The High Court’s website is similarly cute. It looks like something out of 2005.
Notice the highlighted text in the top-left corner. The text is the same colour as the background (for the curious, that colour is #ae9566). If you were browsing the page normally, you wouldn’t see it. It’s there to help people with impaired vision, who are using screen readers to browse the internet. But it’s such a primitive solution! Other government websites, working under the same Disability Discrimination Act requirements, have managed to look far more elegant.
You can talk all you like about sovereignty, jurisdiction and Chapter 3 of the Constitution, but the website and the video undermine it all. When all’s said and done, the High Court of Australia is just 7 people in a room who don’t have the budget to hire a designer.
Frame 2 ~ Mooting
Looking at actual High Court hearings, it seems that there isn’t actually much difference between what law students do in mooting, and what barristers do before the High Court.
For a start, I have to commend the person who made the UNSW Mooting Submissions Template. The formatting looks awfully similar to Grajewski’s submissions – size 12 Times New Roman font, 1.5 spacing, numbered paragraphs, footnotes, party names in bold capital letters aligned to the right…
The principal difference, to my ear, is that mooting is actually much more condensed and well-prepared than High Court hearings. The pace of speech in the High Court is glacial.

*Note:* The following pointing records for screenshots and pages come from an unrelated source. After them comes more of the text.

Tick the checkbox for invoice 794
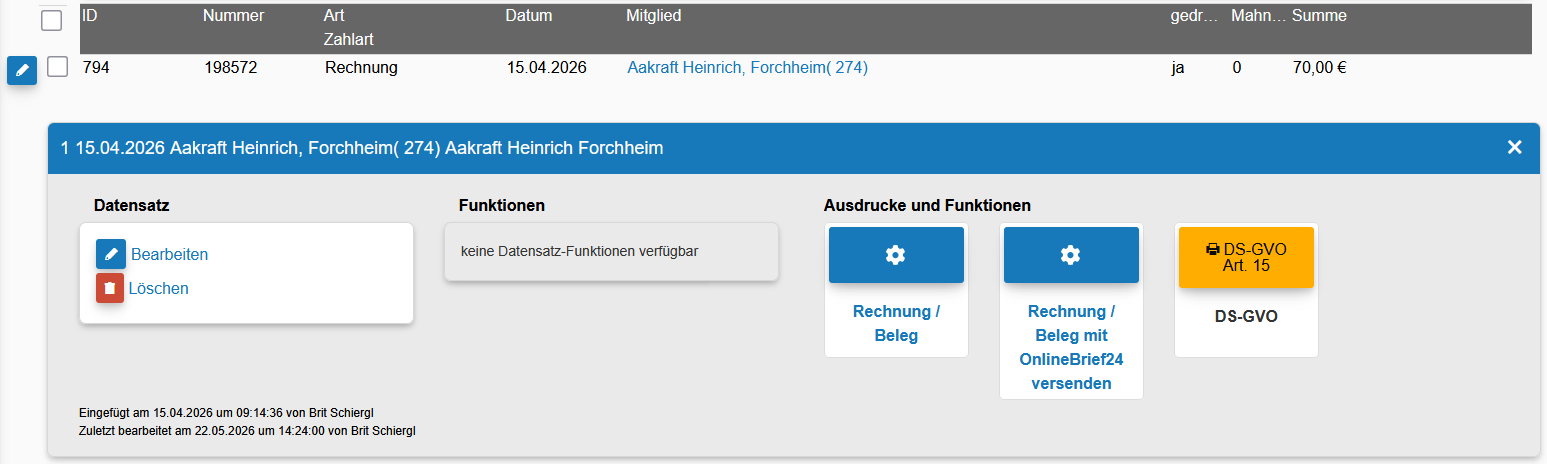1547x464 pixels. [58, 67]
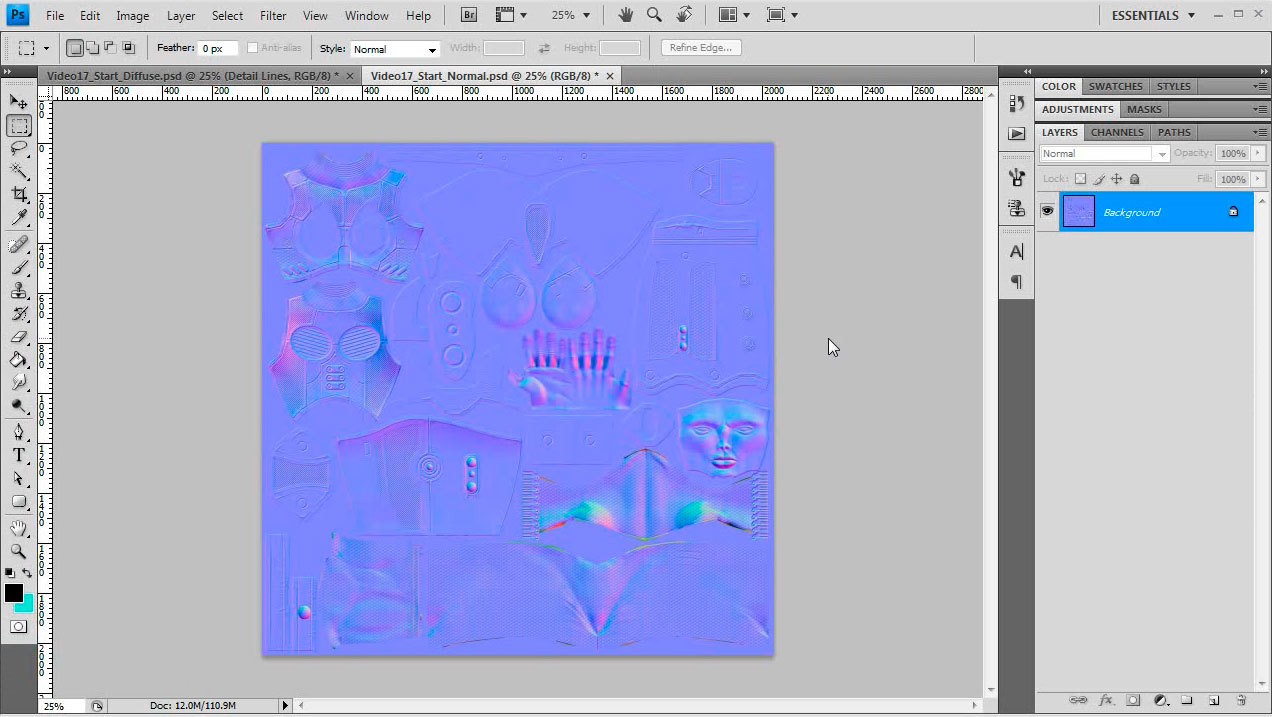Expand the ESSENTIALS workspace switcher
This screenshot has height=717, width=1272.
tap(1153, 15)
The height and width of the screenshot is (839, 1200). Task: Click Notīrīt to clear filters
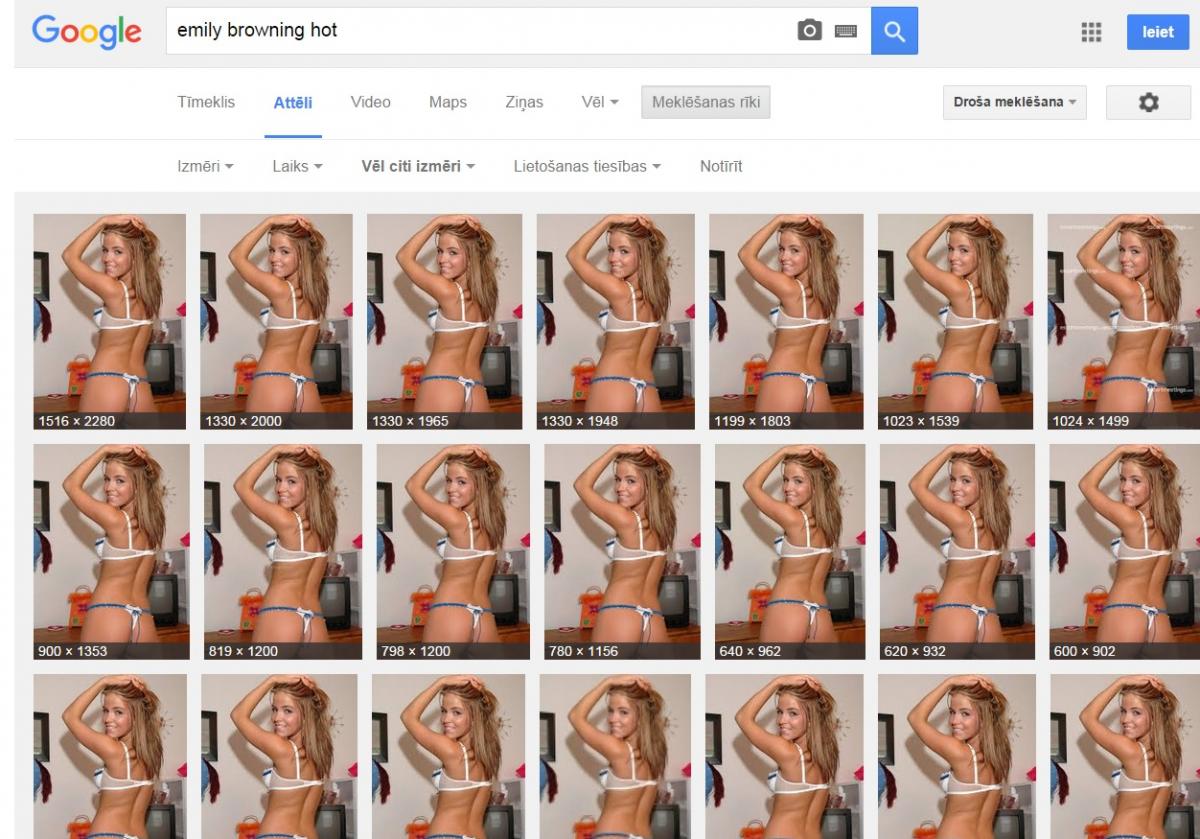point(721,166)
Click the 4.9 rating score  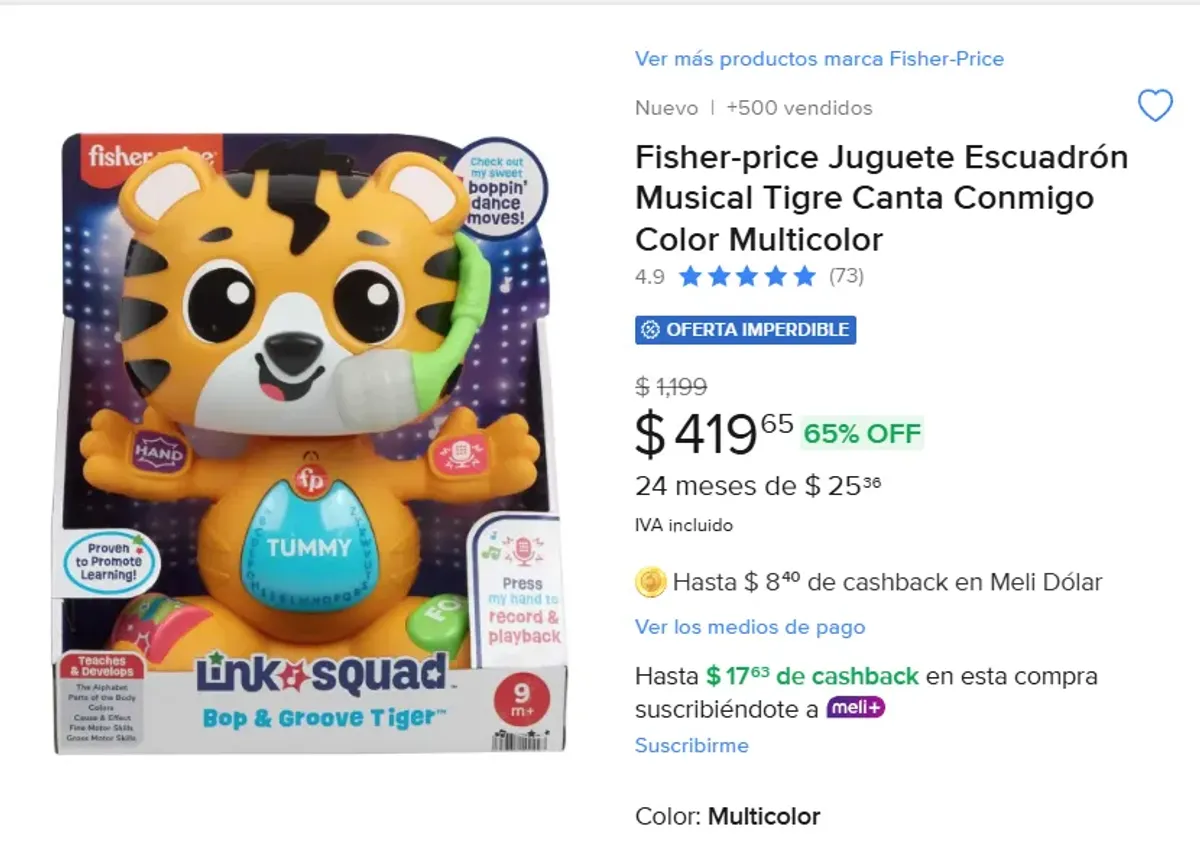[x=649, y=277]
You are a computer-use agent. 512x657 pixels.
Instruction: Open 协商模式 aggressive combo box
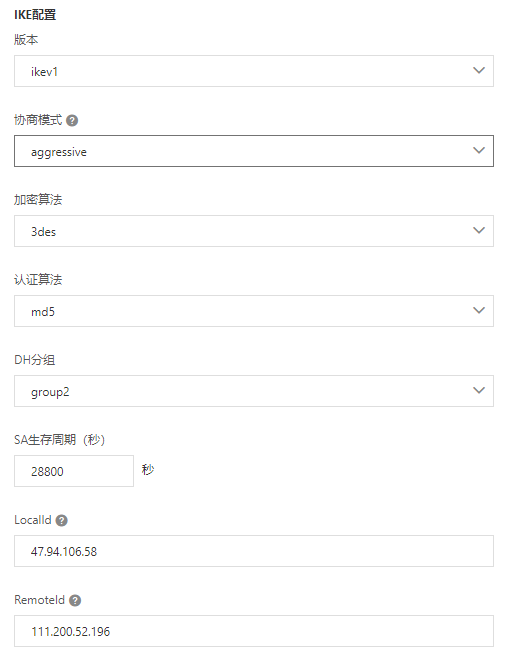click(x=254, y=151)
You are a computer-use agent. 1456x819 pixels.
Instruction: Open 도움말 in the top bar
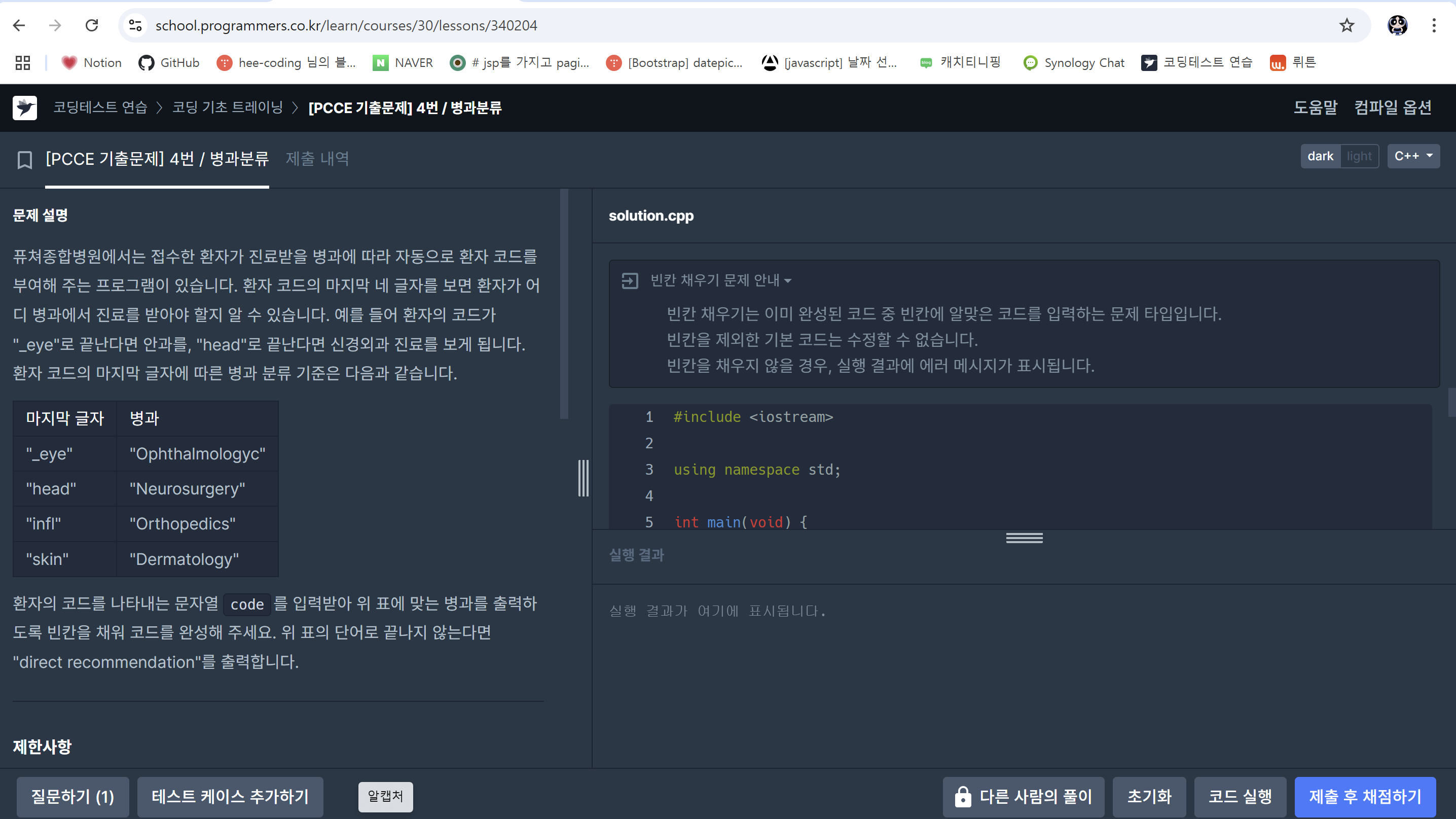(1315, 108)
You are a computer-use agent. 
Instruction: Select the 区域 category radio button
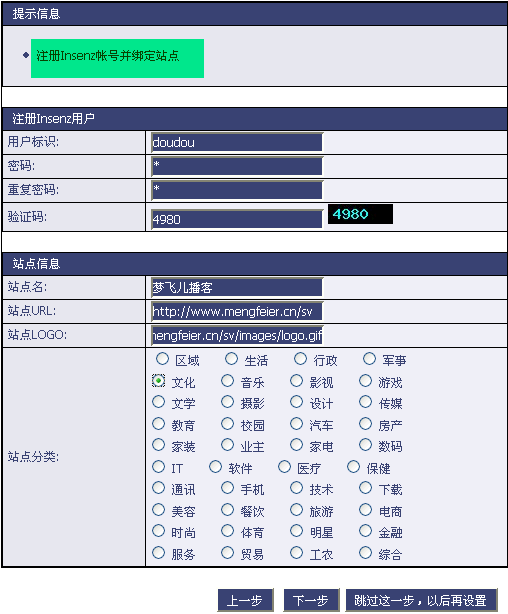(162, 359)
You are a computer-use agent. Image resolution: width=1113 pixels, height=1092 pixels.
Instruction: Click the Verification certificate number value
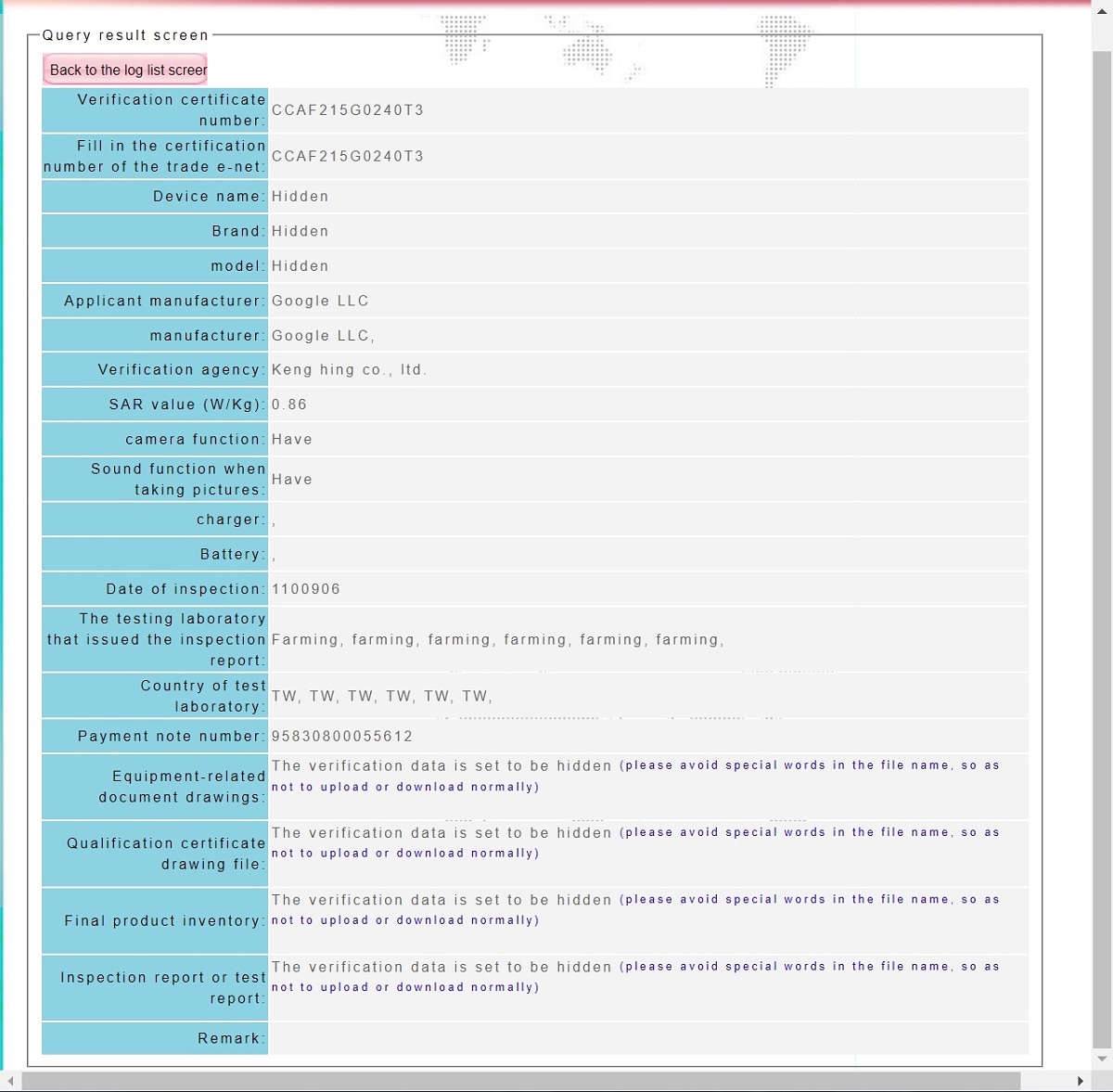(348, 110)
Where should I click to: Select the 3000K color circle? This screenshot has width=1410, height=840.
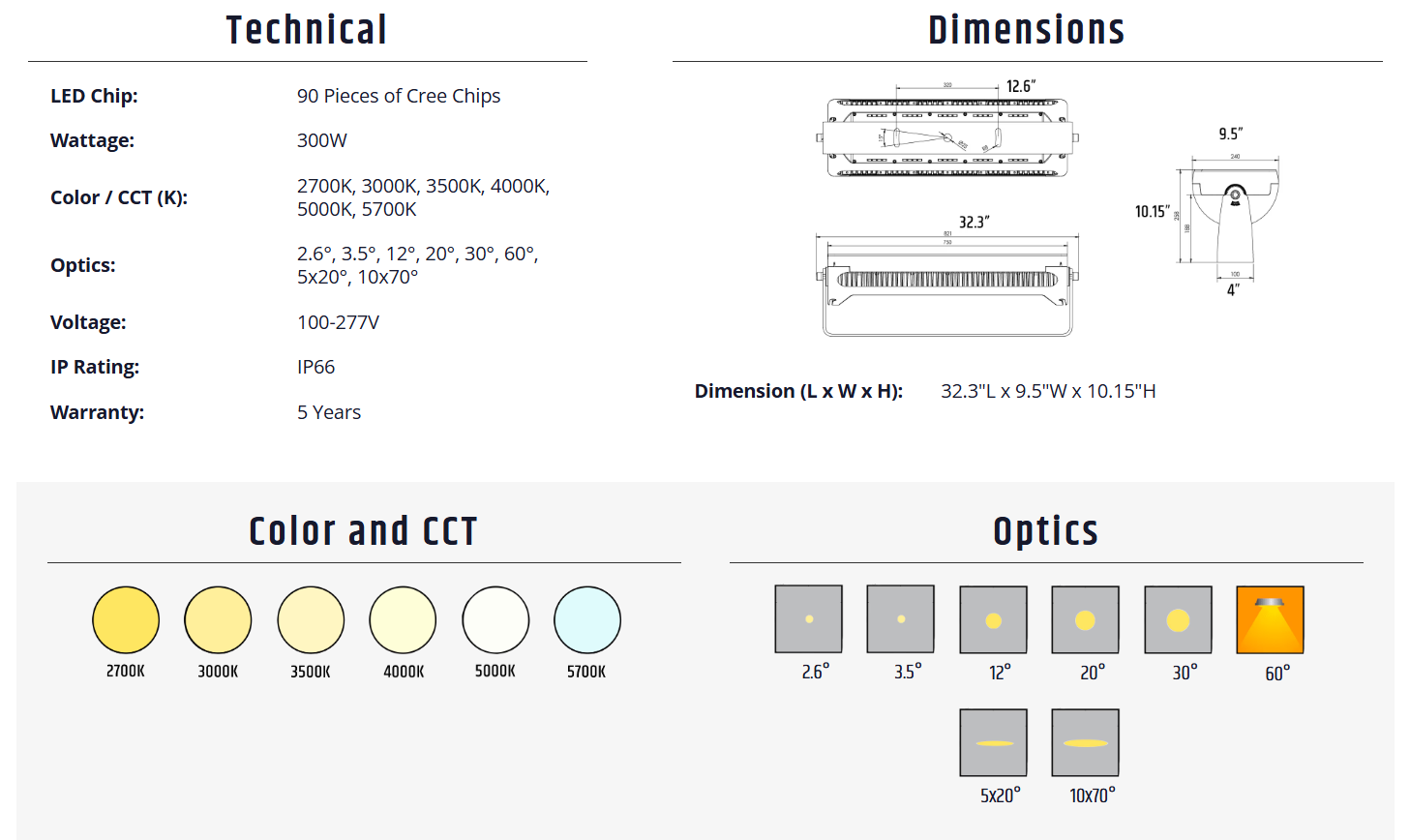pyautogui.click(x=218, y=619)
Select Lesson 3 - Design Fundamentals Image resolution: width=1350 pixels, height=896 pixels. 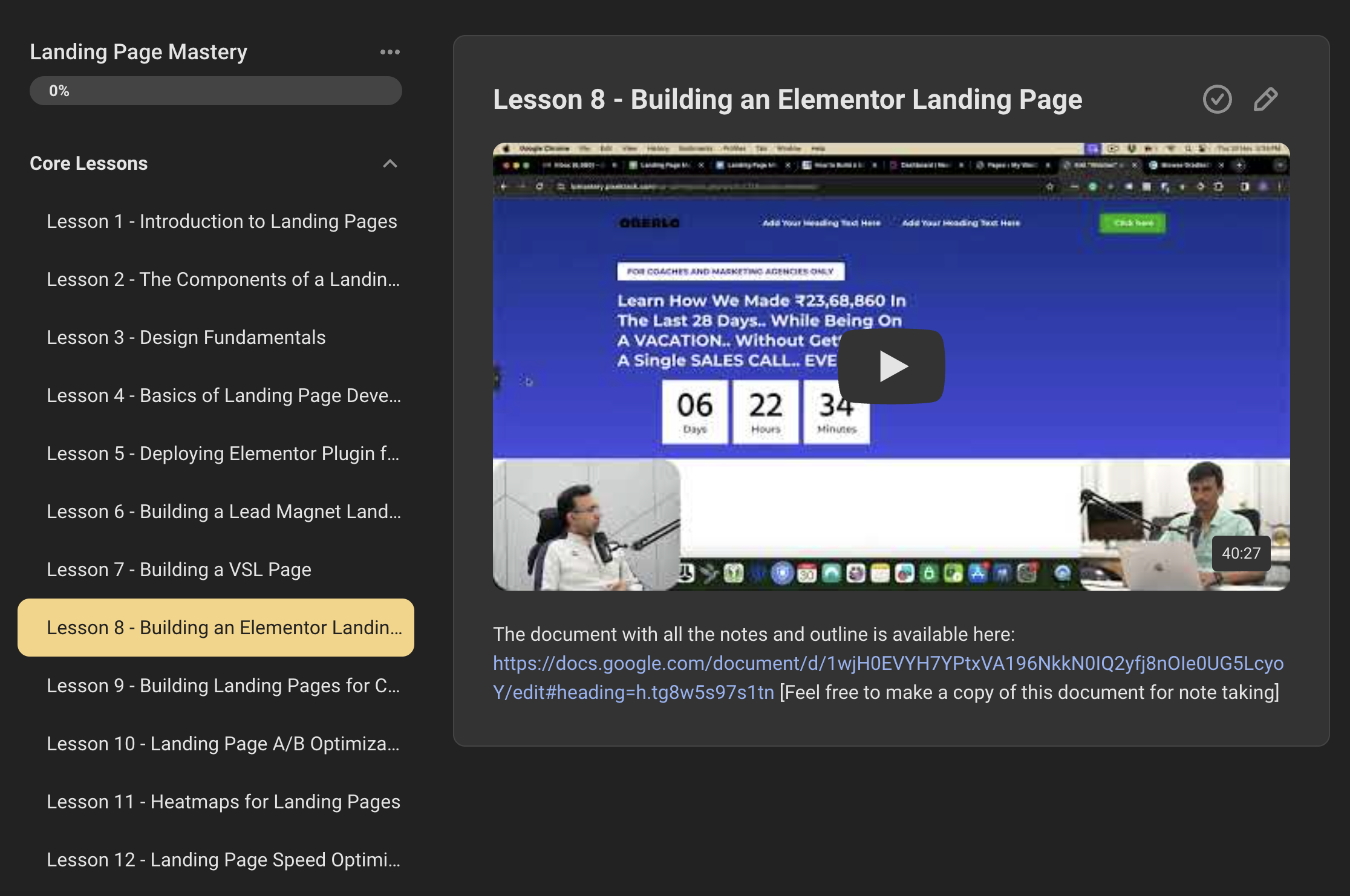point(186,337)
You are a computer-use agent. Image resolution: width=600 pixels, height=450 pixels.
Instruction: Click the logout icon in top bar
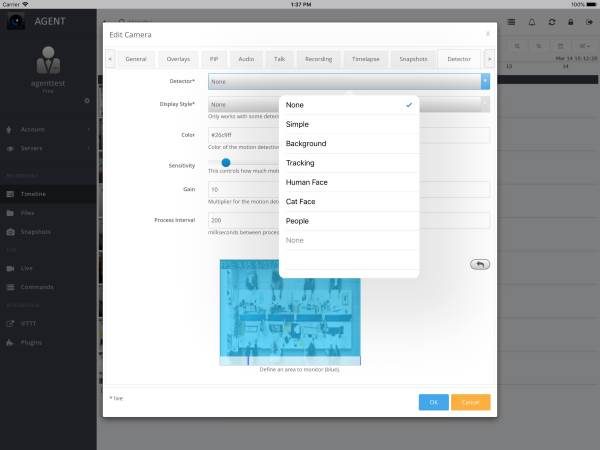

In responding to questions, barristers too give the heretical response, “I’ll address that later on in my submissions”. Barristers wave their hands about. They stumble and they hesitate. They lapse into the vernacular. And they don’t do formal citation. The only excuse I can think of is that two hours is a long time to talk.
Frame 3 ~ The Law in Action
Bear with me. I’ll go through the case in the video above, of Paul Grajewski.
Section 195 of the Crimes Act 1900 (NSW) says “a person who intentionally or recklessly destroys or damages property…is liable to imprisonment for 5 years”.
Paul Grajewski climbed some stairs onto a coal loader as part of a protest, and refused to come down. He didn’t cause any physical damage to the machine. The machine operator stopped the coal loader so that Grajewski wouldn’t die. Police charged Grajewski for damaging property under section 195. Well, that certainly makes sense!
Somehow the NSW Court of Appeal decided unanimously that this did make sense, and upheld the conviction. But our protestor appealed. So the NSW Crown Advocate, David Kell, was left with the unenviable task of telling five High Court judges that damage doesn’t require damage. Kell is the barrister talking in the last 80 minutes of the video.
According to Kell, the case law adds two glosses on the meaning of ‘damage’:
- ‘rendered imperfect’
- ‘impairment of usefulness or function’
It’s essentially about drawing lines, relying on facts of past cases. Everyone agrees that throwing a stick into the gears of a machine is damaging the machine. But he goes further.
If dumping soil on a block of land slated for development is damage, then perhaps protestors lying on that land is also damage. If pouring petrol into a house is damage (because it makes the house unusable until the vapours disappear), then we might have some rule that damage is about usability.
This is crucial. If we accept these two things, then we might be able to say that a protestor getting onto a bulldozer and refusing to come down, is damage.
David Kell, the prosecutor, tried to frame his case closely to the existing law, using the language of ‘usability’. But that’s a bit dodgy – because, as Justice Geoffrey Nettle noticed, it involves sneaking in the personal safety of the protestor as a consideration in whether the machine can be operated.
We’ll find out the High Court’s decision in 3 days – on Wednesday 17th October, at 9:30am.
The architecture of the High Court is pretty. And the people are smart. But it’s not flawless. Indeed, anyone can see the flaws.
Above all, it shouldn’t be intimidating.